Work to complete:
Scan the records for the line containing "Reply to Keef Morris's comment"; extract it and all later lines, verbatim, through the end, and nothing before it.

Provided data:
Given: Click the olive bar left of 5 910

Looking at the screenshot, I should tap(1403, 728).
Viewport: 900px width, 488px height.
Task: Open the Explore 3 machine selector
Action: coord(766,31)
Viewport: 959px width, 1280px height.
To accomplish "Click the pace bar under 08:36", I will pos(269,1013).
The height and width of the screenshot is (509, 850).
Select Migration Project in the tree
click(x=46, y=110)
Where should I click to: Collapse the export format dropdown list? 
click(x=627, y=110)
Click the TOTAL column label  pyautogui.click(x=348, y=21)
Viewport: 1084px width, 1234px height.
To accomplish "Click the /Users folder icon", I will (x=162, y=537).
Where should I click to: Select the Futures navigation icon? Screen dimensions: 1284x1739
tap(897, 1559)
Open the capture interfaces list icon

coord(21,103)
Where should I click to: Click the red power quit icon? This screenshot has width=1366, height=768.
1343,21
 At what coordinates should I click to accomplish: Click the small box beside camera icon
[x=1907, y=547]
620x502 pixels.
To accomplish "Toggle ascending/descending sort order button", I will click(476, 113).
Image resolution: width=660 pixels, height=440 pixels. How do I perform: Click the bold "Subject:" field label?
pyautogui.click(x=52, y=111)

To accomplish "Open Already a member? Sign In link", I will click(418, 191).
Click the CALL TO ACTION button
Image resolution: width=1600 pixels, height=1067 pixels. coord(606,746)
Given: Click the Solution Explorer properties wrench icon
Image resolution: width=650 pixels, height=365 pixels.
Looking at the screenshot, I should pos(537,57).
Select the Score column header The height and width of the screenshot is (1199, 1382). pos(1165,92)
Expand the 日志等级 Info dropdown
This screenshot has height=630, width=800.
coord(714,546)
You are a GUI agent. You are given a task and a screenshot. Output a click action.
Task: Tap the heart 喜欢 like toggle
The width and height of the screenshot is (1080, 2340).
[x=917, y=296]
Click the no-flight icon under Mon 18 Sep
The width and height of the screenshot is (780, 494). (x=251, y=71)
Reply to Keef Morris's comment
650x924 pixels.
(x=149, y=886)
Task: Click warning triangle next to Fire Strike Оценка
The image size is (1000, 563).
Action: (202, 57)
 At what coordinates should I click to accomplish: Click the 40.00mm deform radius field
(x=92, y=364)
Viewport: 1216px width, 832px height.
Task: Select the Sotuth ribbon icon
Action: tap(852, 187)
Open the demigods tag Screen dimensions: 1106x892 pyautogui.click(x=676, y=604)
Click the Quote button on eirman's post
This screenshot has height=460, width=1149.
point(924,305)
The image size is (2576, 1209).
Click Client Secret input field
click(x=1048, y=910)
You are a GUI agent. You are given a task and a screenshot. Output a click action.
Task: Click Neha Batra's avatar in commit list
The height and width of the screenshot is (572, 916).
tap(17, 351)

Output:
Reply to Keef Morris's comment
650x924 pixels.
(x=149, y=886)
Task: Click warning triangle next to Fire Strike Оценка
The image size is (1000, 563).
Action: (202, 57)
 At what coordinates should I click to accomplish: Click the 40.00mm deform radius field
(x=92, y=364)
Viewport: 1216px width, 832px height.
Task: Select the Sotuth ribbon icon
Action: tap(852, 187)
Open the demigods tag Screen dimensions: 1106x892 pyautogui.click(x=676, y=604)
Click the Quote button on eirman's post
This screenshot has height=460, width=1149.
point(924,305)
The image size is (2576, 1209).
Click Client Secret input field
click(x=1048, y=910)
You are a GUI agent. You are given a task and a screenshot. Output a click action.
Task: Click Neha Batra's avatar in commit list
The height and width of the screenshot is (572, 916).
tap(17, 351)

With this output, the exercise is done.